§ **What the task asks**: An exact transcription of all the data is the expected reply.

(Beginning of Records for the exercise)

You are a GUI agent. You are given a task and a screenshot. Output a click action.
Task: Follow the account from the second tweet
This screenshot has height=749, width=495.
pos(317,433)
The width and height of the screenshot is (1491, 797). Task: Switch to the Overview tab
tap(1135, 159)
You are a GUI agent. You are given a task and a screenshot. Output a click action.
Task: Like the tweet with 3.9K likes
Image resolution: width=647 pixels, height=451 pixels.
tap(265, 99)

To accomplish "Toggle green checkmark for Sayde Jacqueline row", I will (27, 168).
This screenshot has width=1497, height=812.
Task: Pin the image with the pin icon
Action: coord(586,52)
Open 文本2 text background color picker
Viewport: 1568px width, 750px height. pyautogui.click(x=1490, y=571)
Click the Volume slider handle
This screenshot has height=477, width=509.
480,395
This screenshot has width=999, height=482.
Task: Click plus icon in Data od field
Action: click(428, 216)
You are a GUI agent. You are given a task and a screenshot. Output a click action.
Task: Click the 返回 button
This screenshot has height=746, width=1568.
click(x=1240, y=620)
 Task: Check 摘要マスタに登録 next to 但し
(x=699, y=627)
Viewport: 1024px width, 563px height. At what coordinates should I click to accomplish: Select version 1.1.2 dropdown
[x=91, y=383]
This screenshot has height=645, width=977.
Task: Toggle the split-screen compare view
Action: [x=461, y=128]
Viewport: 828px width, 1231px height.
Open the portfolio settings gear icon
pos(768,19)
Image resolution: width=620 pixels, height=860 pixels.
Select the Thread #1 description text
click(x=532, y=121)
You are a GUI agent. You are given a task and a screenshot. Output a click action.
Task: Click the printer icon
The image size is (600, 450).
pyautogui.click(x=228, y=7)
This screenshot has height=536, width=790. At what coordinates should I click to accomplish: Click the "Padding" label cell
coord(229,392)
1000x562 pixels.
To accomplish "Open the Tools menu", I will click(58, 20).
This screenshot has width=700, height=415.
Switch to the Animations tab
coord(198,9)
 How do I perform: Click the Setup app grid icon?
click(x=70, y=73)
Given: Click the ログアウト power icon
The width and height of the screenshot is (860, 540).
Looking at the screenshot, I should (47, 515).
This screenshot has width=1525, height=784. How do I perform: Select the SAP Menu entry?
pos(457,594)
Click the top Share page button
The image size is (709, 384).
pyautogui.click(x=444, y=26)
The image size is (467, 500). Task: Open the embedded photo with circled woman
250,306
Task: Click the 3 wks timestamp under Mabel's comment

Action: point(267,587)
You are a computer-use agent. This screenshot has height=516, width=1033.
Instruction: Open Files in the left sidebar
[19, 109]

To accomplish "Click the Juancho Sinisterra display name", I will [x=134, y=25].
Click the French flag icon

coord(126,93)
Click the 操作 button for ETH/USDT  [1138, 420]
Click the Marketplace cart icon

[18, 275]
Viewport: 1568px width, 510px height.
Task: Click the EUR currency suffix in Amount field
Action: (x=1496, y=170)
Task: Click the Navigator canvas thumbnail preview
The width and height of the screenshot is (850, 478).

(End of Records for the exercise)

§ **Result of this task**:
You are a GUI agent. You are given a task and a screenshot. Output a click action.
Task: Follow the account from the second tweet
This screenshot has height=749, width=495.
pos(317,433)
The width and height of the screenshot is (1491, 797). Task: Switch to the Overview tab
tap(1135, 159)
You are a GUI agent. You are given a task and a screenshot. Output a click action.
Task: Like the tweet with 3.9K likes
Image resolution: width=647 pixels, height=451 pixels.
tap(265, 99)

To accomplish "Toggle green checkmark for Sayde Jacqueline row", I will (27, 168).
This screenshot has width=1497, height=812.
Task: Pin the image with the pin icon
Action: coord(586,52)
Open 文本2 text background color picker
Viewport: 1568px width, 750px height. pyautogui.click(x=1490, y=571)
Click the Volume slider handle
This screenshot has height=477, width=509.
480,395
This screenshot has width=999, height=482.
Task: Click plus icon in Data od field
Action: click(428, 216)
You are a GUI agent. You are given a task and a screenshot. Output a click action.
Task: Click the 返回 button
This screenshot has height=746, width=1568.
click(x=1240, y=620)
 Task: Check 摘要マスタに登録 next to 但し
(x=699, y=627)
Viewport: 1024px width, 563px height. At what coordinates should I click to accomplish: Select version 1.1.2 dropdown
[x=91, y=383]
This screenshot has height=645, width=977.
Task: Toggle the split-screen compare view
Action: [x=461, y=128]
Viewport: 828px width, 1231px height.
Open the portfolio settings gear icon
pos(768,19)
Image resolution: width=620 pixels, height=860 pixels.
Select the Thread #1 description text
click(x=532, y=121)
You are a GUI agent. You are given a task and a screenshot. Output a click action.
Task: Click the printer icon
The image size is (600, 450).
pyautogui.click(x=228, y=7)
This screenshot has height=536, width=790. At what coordinates should I click to accomplish: Click the "Padding" label cell
coord(229,392)
1000x562 pixels.
To accomplish "Open the Tools menu", I will click(58, 20).
This screenshot has width=700, height=415.
Switch to the Animations tab
coord(198,9)
 How do I perform: Click the Setup app grid icon?
click(x=70, y=73)
Given: Click the ログアウト power icon
The width and height of the screenshot is (860, 540).
Looking at the screenshot, I should (47, 515).
This screenshot has width=1525, height=784. How do I perform: Select the SAP Menu entry?
pos(457,594)
Click the top Share page button
The image size is (709, 384).
pyautogui.click(x=444, y=26)
The image size is (467, 500). Task: Open the embedded photo with circled woman
250,306
Task: Click the 3 wks timestamp under Mabel's comment

Action: point(267,587)
You are a computer-use agent. This screenshot has height=516, width=1033.
Instruction: Open Files in the left sidebar
[19, 109]

To accomplish "Click the Juancho Sinisterra display name", I will [x=134, y=25].
Click the French flag icon

coord(126,93)
Click the 操作 button for ETH/USDT  [1138, 420]
Click the Marketplace cart icon

[18, 275]
Viewport: 1568px width, 510px height.
Task: Click the EUR currency suffix in Amount field
Action: (x=1496, y=170)
Task: Click the Navigator canvas thumbnail preview
The width and height of the screenshot is (850, 478).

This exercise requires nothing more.